- **Data supplied**
════════

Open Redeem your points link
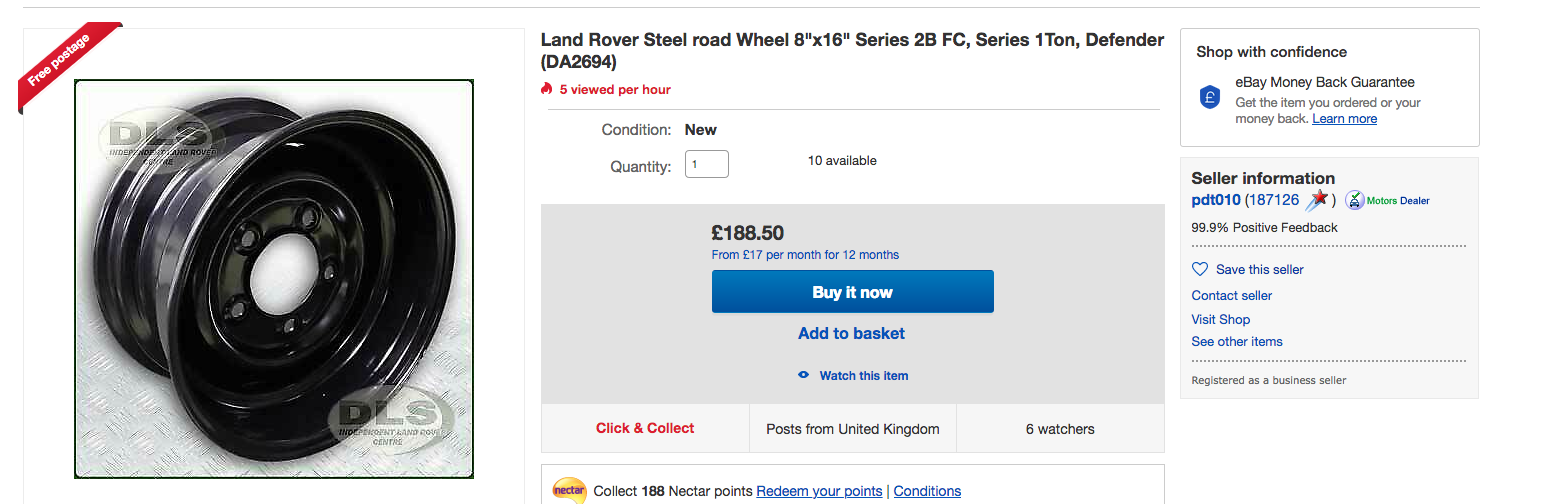The height and width of the screenshot is (504, 1548). [x=819, y=491]
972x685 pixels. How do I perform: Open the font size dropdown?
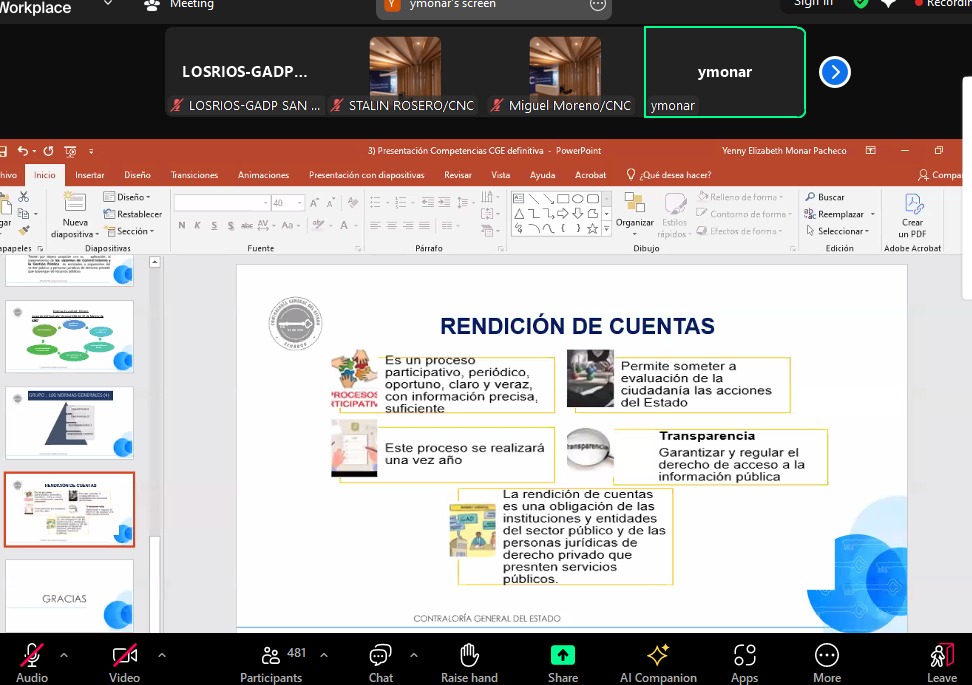tap(298, 203)
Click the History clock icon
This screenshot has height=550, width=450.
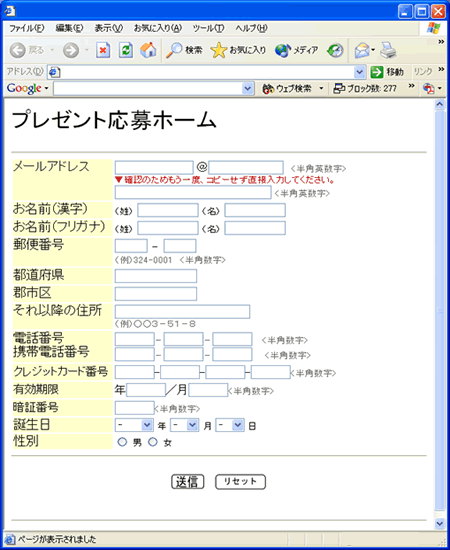tap(335, 51)
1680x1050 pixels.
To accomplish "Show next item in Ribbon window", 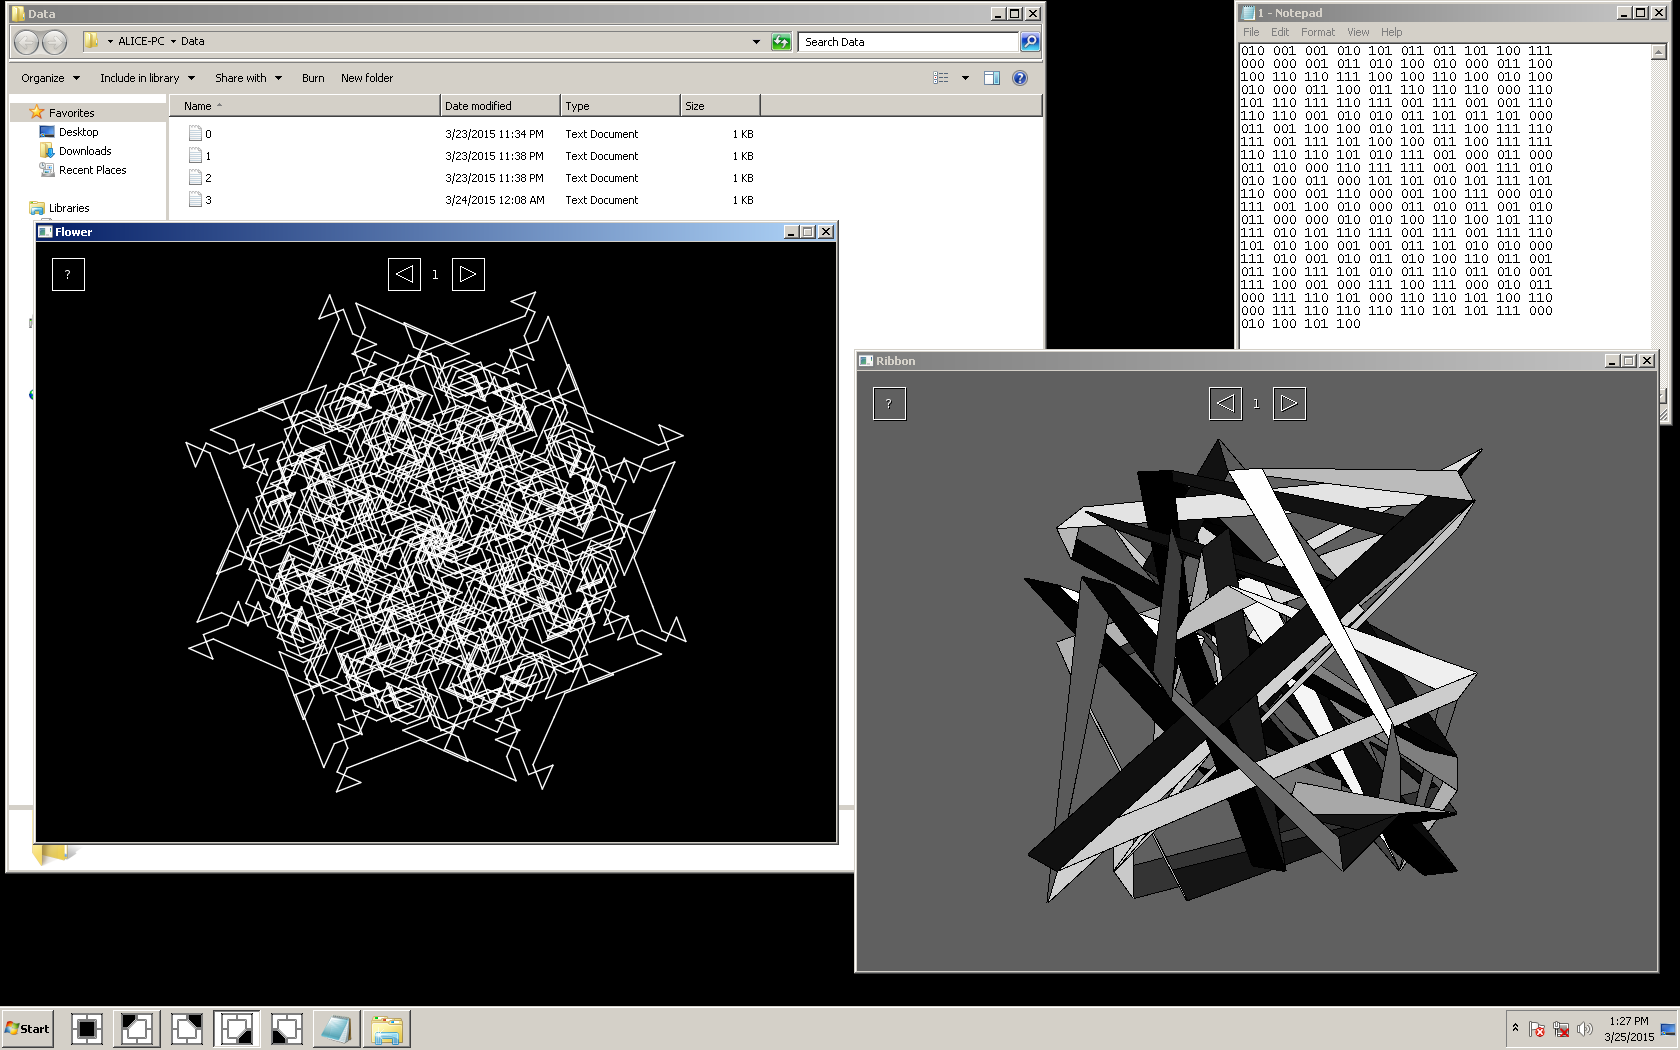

════════

- **Exercise goal**
Skip the pictures, then retype every line above exactly.

- **Written reply**
Open Redeem your points link
The height and width of the screenshot is (504, 1548). [x=819, y=491]
972x685 pixels. How do I perform: Open the font size dropdown?
tap(298, 203)
Click the History clock icon
This screenshot has height=550, width=450.
tap(335, 51)
1680x1050 pixels.
To accomplish "Show next item in Ribbon window", 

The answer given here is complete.